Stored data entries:
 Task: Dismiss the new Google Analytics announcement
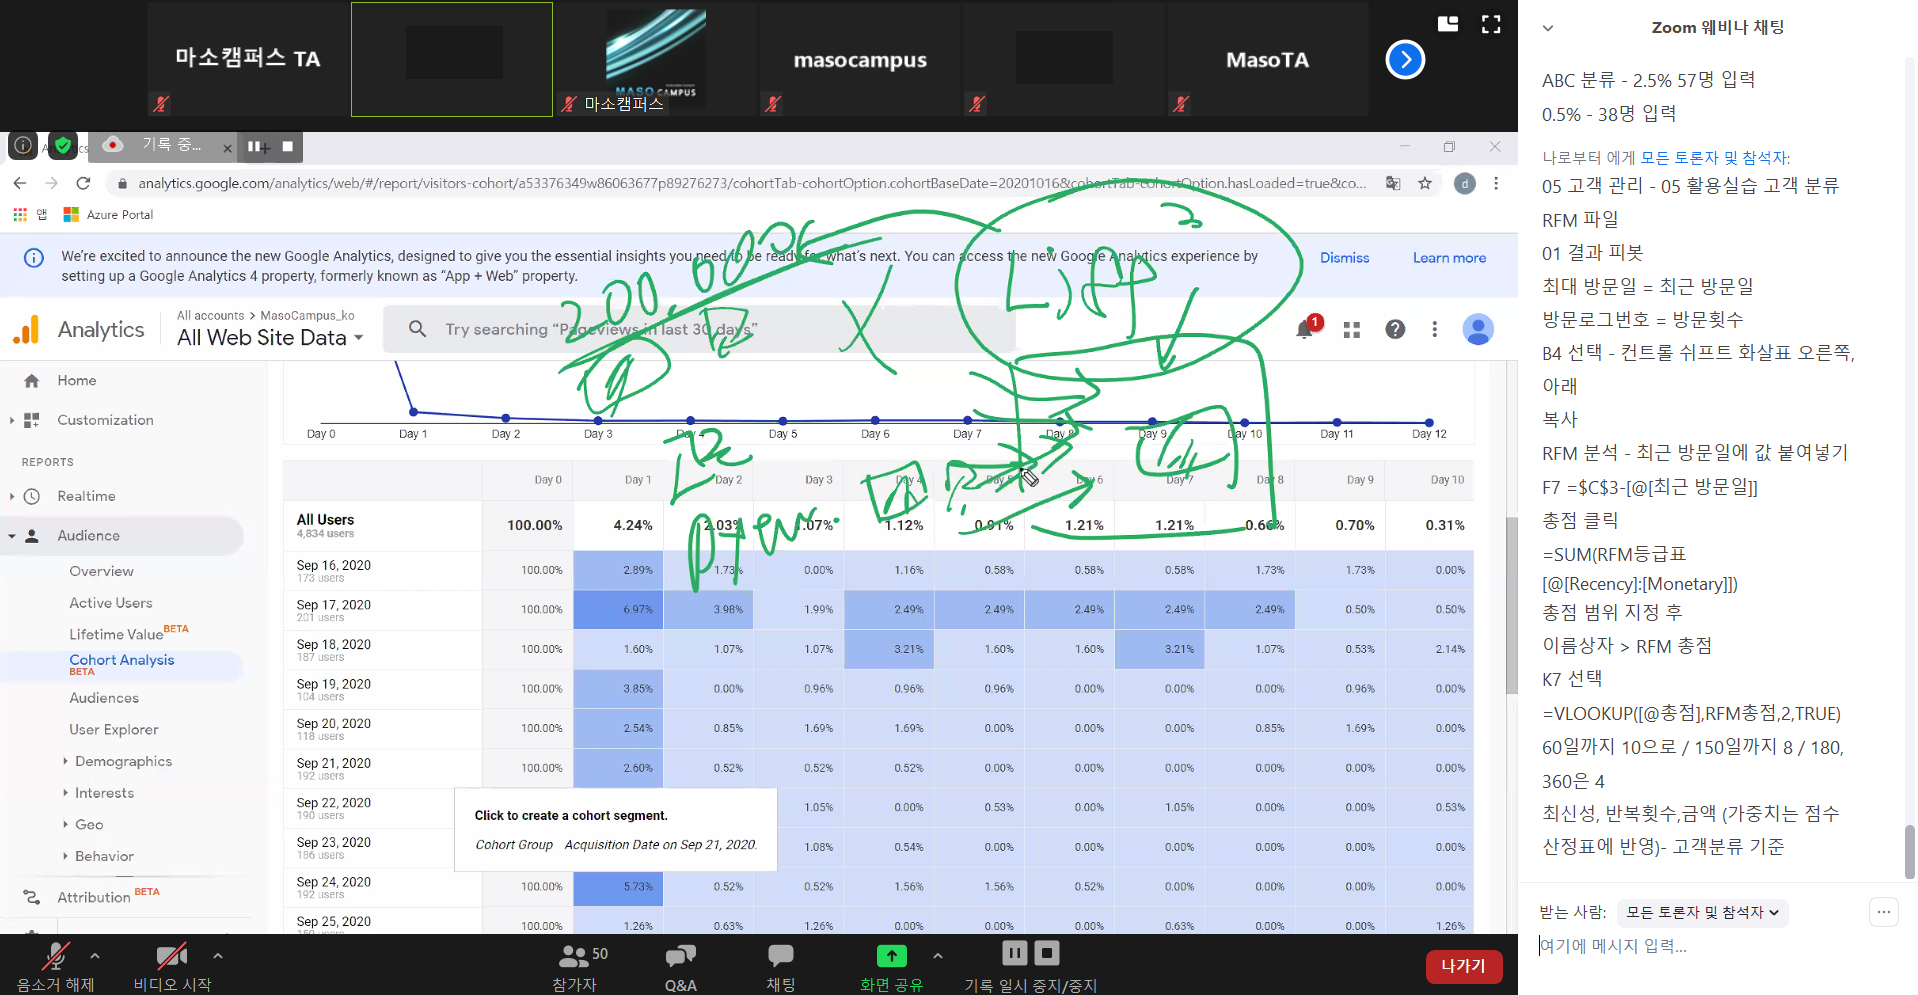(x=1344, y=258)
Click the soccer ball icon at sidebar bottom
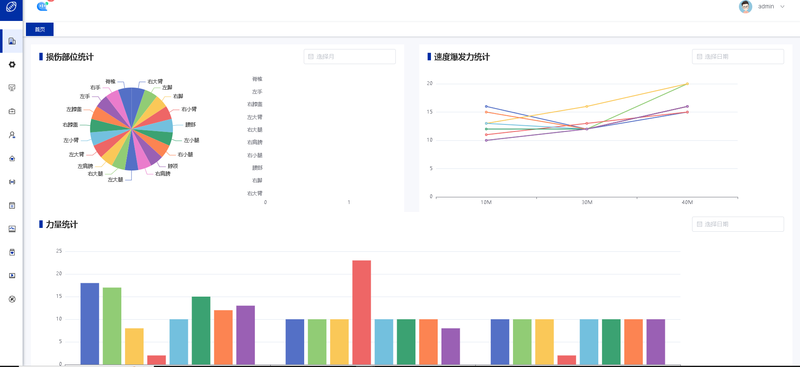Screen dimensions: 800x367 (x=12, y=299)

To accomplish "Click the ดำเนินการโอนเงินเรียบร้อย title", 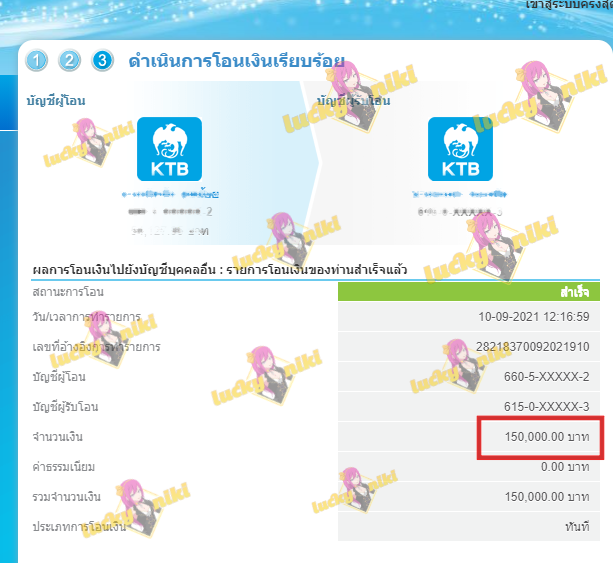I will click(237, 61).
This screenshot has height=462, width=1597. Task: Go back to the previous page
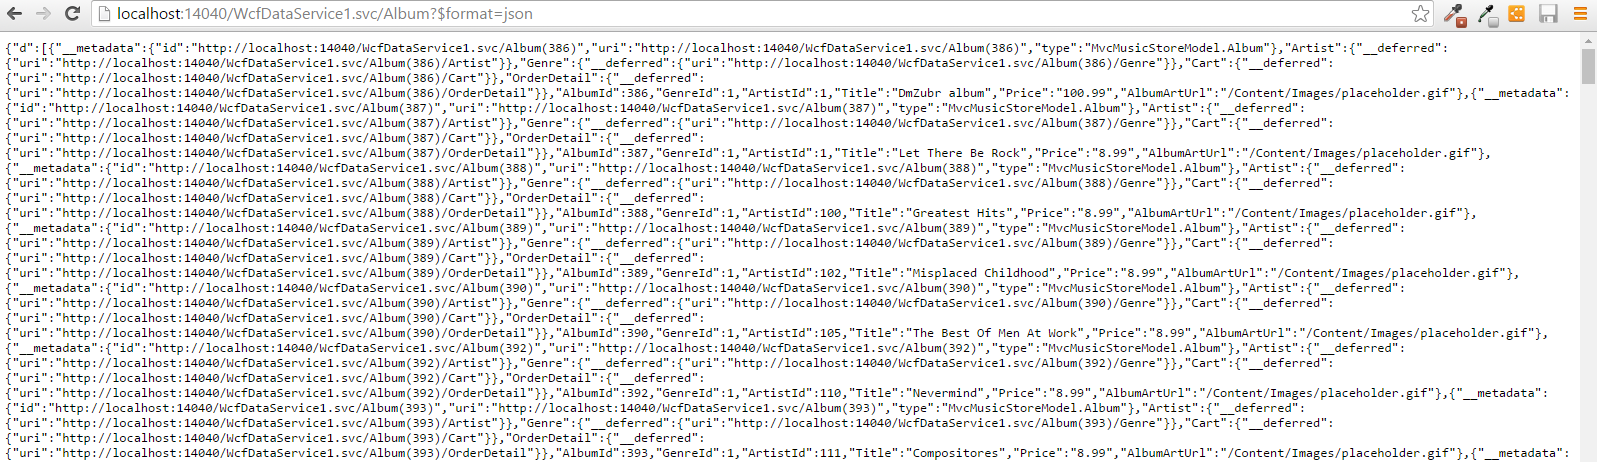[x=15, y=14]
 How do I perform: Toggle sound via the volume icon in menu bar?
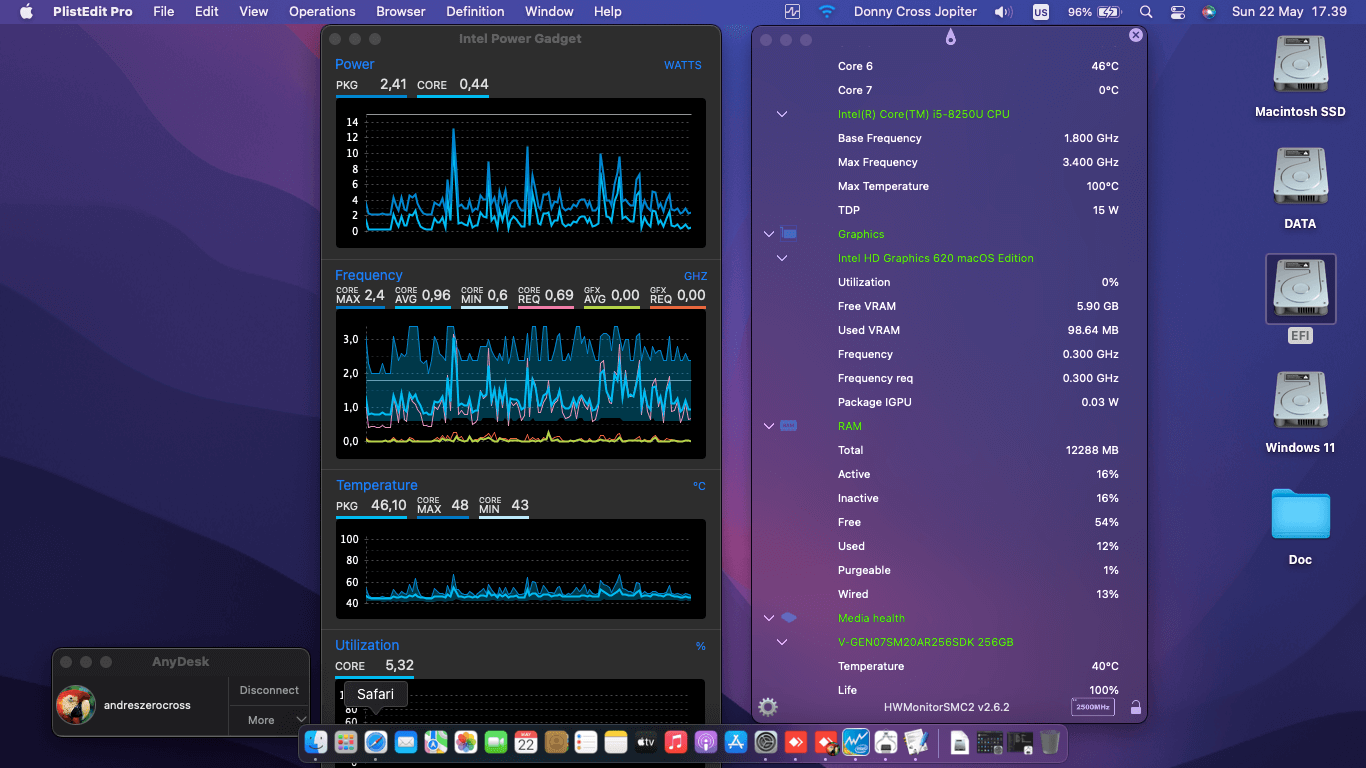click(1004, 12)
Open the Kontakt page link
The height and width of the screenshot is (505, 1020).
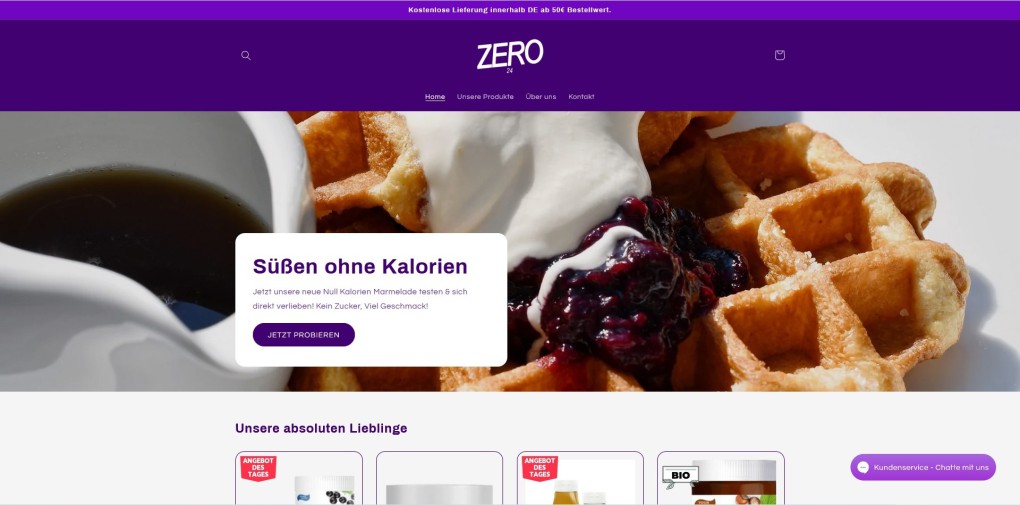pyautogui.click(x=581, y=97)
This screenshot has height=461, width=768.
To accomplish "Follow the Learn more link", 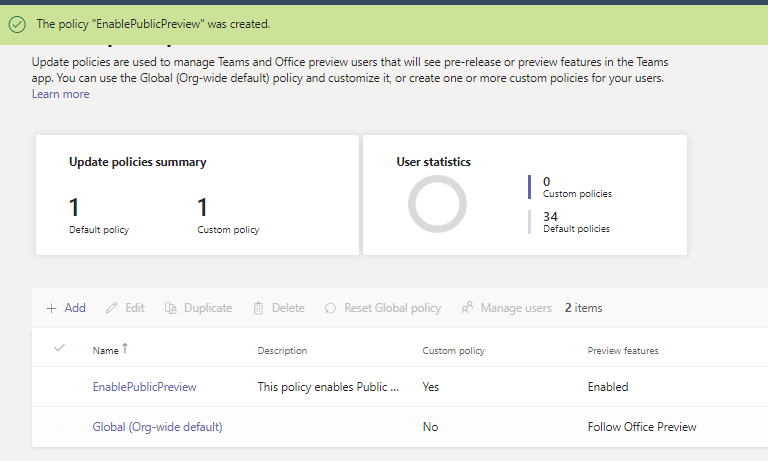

* [Assigned task]: Each line from the one holding "Open the Kontakt page link" through the last line of the records above must be duplicated exactly, and pictures must not be.

* [Response to this task]:
Open the Kontakt page link
The height and width of the screenshot is (505, 1020).
pyautogui.click(x=581, y=97)
This screenshot has height=461, width=768.
To accomplish "Follow the Learn more link", 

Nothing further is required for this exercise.